Kamis, 19 Februari 2026
Walisongo Global Media
Entertainment

Fenomena Single's Inferno: Kenapa Kita Ketagihan Nonton Orang Cakep Terjebak di Pulau?

Admin WGM - Sunday, 15 February 2026 | 03:38 PM

Background
Fenomena Single's Inferno: Kenapa Kita Ketagihan Nonton Orang Cakep Terjebak di Pulau?
(koreaboo.com/)

Siapa yang nggak tahu Single's Inferno? Acara dating show asal Korea Selatan ini sukses bikin penonton global (termasuk kita di Indonesia) betah mantengin layar berjam-jam cuma buat lihat orang-orang berpenampilan menarik "terjebak" di pulau terpencil tanpa fasilitas mewah.

Tapi, apa sih yang bikin acara ini beda banget sama dating show Barat atau acara serupa lainnya? Ini bedahnya:

1. Konsep "Paradise vs Inferno" yang Genius

Daya tarik utamanya ada pada kontras yang ekstrem.

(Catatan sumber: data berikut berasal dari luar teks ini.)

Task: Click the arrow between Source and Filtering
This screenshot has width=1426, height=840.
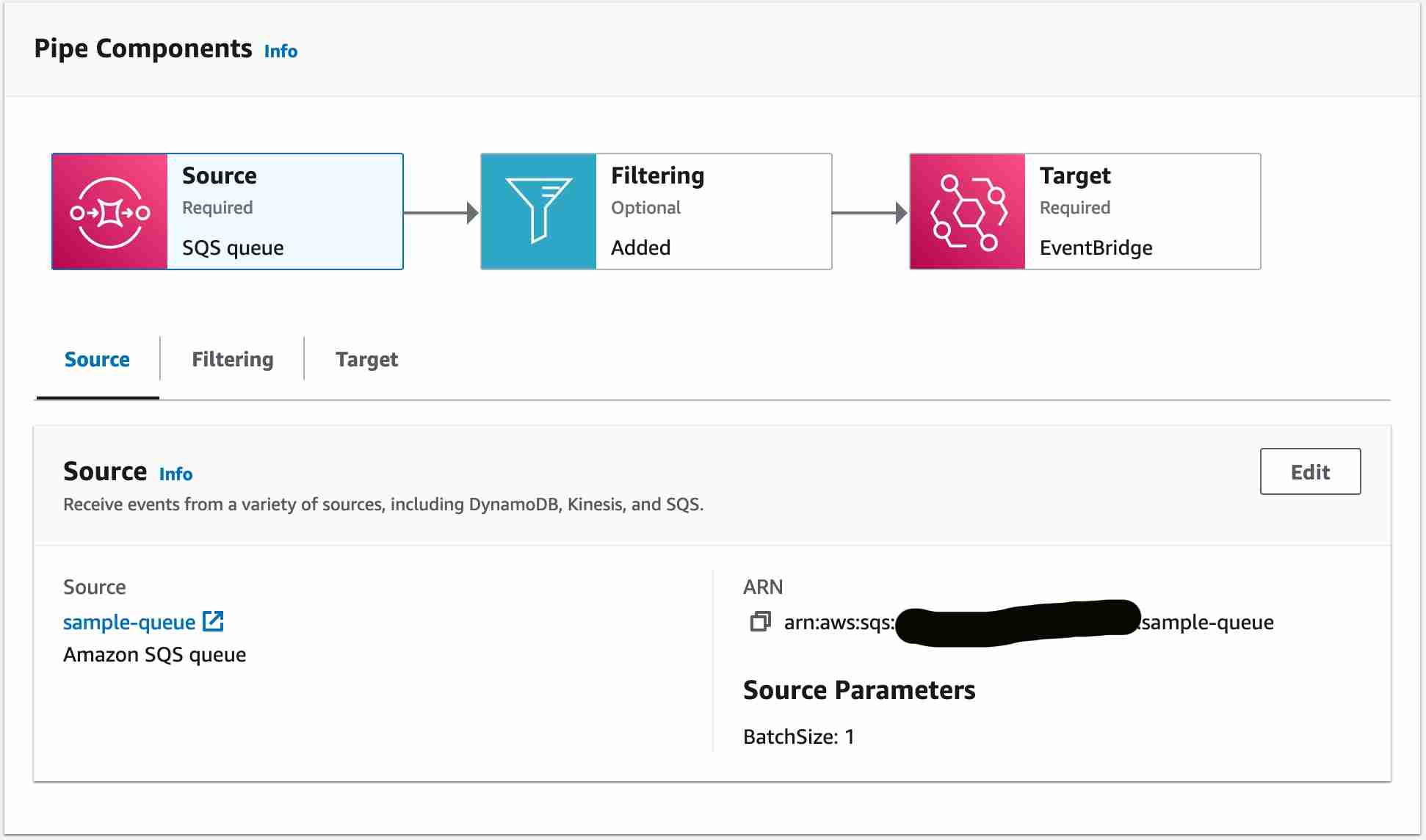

  • Inferno: Kamu harus masak sendiri dengan bahan seadanya, ambil air sendiri, dan panas-panasan. Di sini, karakter asli seseorang biasanya mulai kelihatan pas lagi capek atau lapar.
  • Paradise: Hotel bintang lima super mewah dengan makanan kelas dunia. Di sini, privasi terbuka dan kamu bisa tahu umur serta pekerjaan pasanganmu.
  • Sainsnya: Kontras ini memicu hormon stres (di Inferno) dan dopamin (di Paradise), yang bikin dinamika emosi para peserta jadi sangat intens dalam waktu singkat.

2. "Visual Overload" yang Terkurasi

Mari jujur, salah satu alasan kita nonton adalah karena pesertanya yang punya standar visual tinggi.

  • Di tahun 2026, tren skincare dan body goals yang dipamerkan di acara ini sering jadi referensi gaya hidup penontonnya. Setiap peserta punya persona: ada yang "Ice Queen", "Golden Retriever Boy", sampe yang "Alpha Male".

3. Drama Tanpa Teriakan (The Power of Silence)

Beda sama acara Barat yang penuh teriakan atau konfrontasi fisik, Single's Inferno lebih ke arah "perang psikologis".

  • Kekuatan Tatapan: Penonton diajak buat menganalisis gerak-gerik kecil—tatapan mata, cara menuang air, atau siapa yang duduk di sebelah siapa. Drama subtil inilah yang justru bikin netizen hobi bikin teori di media sosial.

4. Pelajaran "Dating Market" di Dunia Nyata

Secara nggak langsung, kita belajar soal dating market value. Kita lihat gimana seseorang yang tadinya sangat populer di hari pertama bisa tiba-tiba kehilangan pesona karena sikapnya, atau gimana "underdog" bisa menang karena kegigihan dan ketulusannya.

Kenapa Kita Suka Banget Nonton Ini pas Akhir Pekan?

Menurut psikologi, nonton dating show kayak gini adalah bentuk "Vicarious Dating". Kita ikut ngerasain deg-degannya jatuh cinta, sakit hatinya ditolak, dan bingungnya milih pasangan, tanpa harus ngerasain risiko patah hati di dunia nyata.

Apalagi kalau nontonnya bareng teman sambil "nge-ghibah" tingkah laku pesertanya, serunya jadi berkali-kali lipat!

Single's Inferno bukan cuma soal cari jodoh, tapi soal strategi, ego, dan pesona. Entah kamu tim yang suka loveline yang stabil atau tim yang suka chaos karena peserta yang suka "pindah ke lain hati", acara ini sukses jadi hiburan yang bikin kita lupa sejenak sama kerjaan hari Senin.